In these circumstances, we view Lake
States's proposal preparation costs to have been incurred as part of a
joint effort with TMC, and thus as recoverable by TMC under this claim.

LACK OF DOCUMENTATION

We find, however, that TMC has not established its entitlement to recover
certain of the costs claimed to have been incurred by it and Lake States.
Notwithstanding the agency's request to TMC for documentation of Lake
States's claimed costs for direct labor ($1,470.50 for 50 hours of labor)
by a Lake States employee in pursuing the protest, we note that TMC has
provided no documentation in support of its claim in this regard.
Likewise, although the USDA does not challenge TMC's claim of $2,994 as
the costs TMC itself incurred in preparing its proposals and pursuing the
protest, we note that TMC also has provided no documentation in support of
this aspect of its claim.
Notwithstanding the agency's initial request to
TMC for an "itemized account" of its costs and the agency's subsequent
requests for documentation of TMC's claimed costs for direct labor ($2,600
for 52 hours of labor by a TMC vice president), and telephone calls
($143), TMC has failed to provide any evidence to establish the amounts
claimed, for what specific purposes these claimed expenses were incurred,
or how they relate to the protests.
It appears to be TMC's position that
either supporting documents "do not exist" or, in the case of telephone
expenses, are "not readily available."

The burden is on the protester to submit sufficient evidence to support
its claim, and that burden is not met by unsupported statements that the
costs have been incurred.
Hydro Research Science, Inc.-- Claim for Costs,
68 Comp.Gen. 506, supra. Although we recognize that the requirement for
documentation may sometimes entail certain practical difficulties, we do
not consider it unreasonable to require a protester to document in some
detail the amount and purposes of the claimed effort by a senior employee;
to establish that the claimed hourly rate reflects the employee's usual
rate of compensation plus reasonable overhead and fringe benefits, see
generally Ultraviolet Purification Sys., Inc.-- Claim for Bid Protest
Costs, B-226941.3, Apr. 13, 1989, 89-1 CPD Para. 376; or to provide such
customary and usual business records as telephone bills, hotel bills,
credit card receipts, and canceled checks.
Although we recognize that TMC
necessarily incurred some costs in preparing its proposals and pursuing
its protest, we do not think that a protester's recovery of such costs
should be based on speculation by our Office as to the reasonableness of
the claim.
See generally Patio Pools of Sierra Vista, Inc.-- Claim for
Costs, 68 Comp.Gen. 383 (1989), 89-1 CPD Para. 374.

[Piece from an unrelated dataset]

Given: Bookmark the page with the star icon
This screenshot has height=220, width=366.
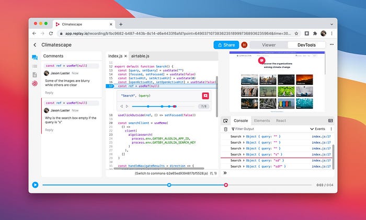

Based on the foregoing, $1,470.50 of Lake States's protest costs, as well
as TMC's claimed $2,259 in protest costs and $735 in proposal preparation
costs, have not been established on the record before us, and thus are
disallowed.
To the extent documentation establishing its own claimed
costs becomes available, it should be presented to USDA for its
consideration.

CONCLUSION

TMC's claim thus is allowed in the amount of $19,102.09 ($18,542.73 in
protest costs, $559.36 in proposal preparation costs).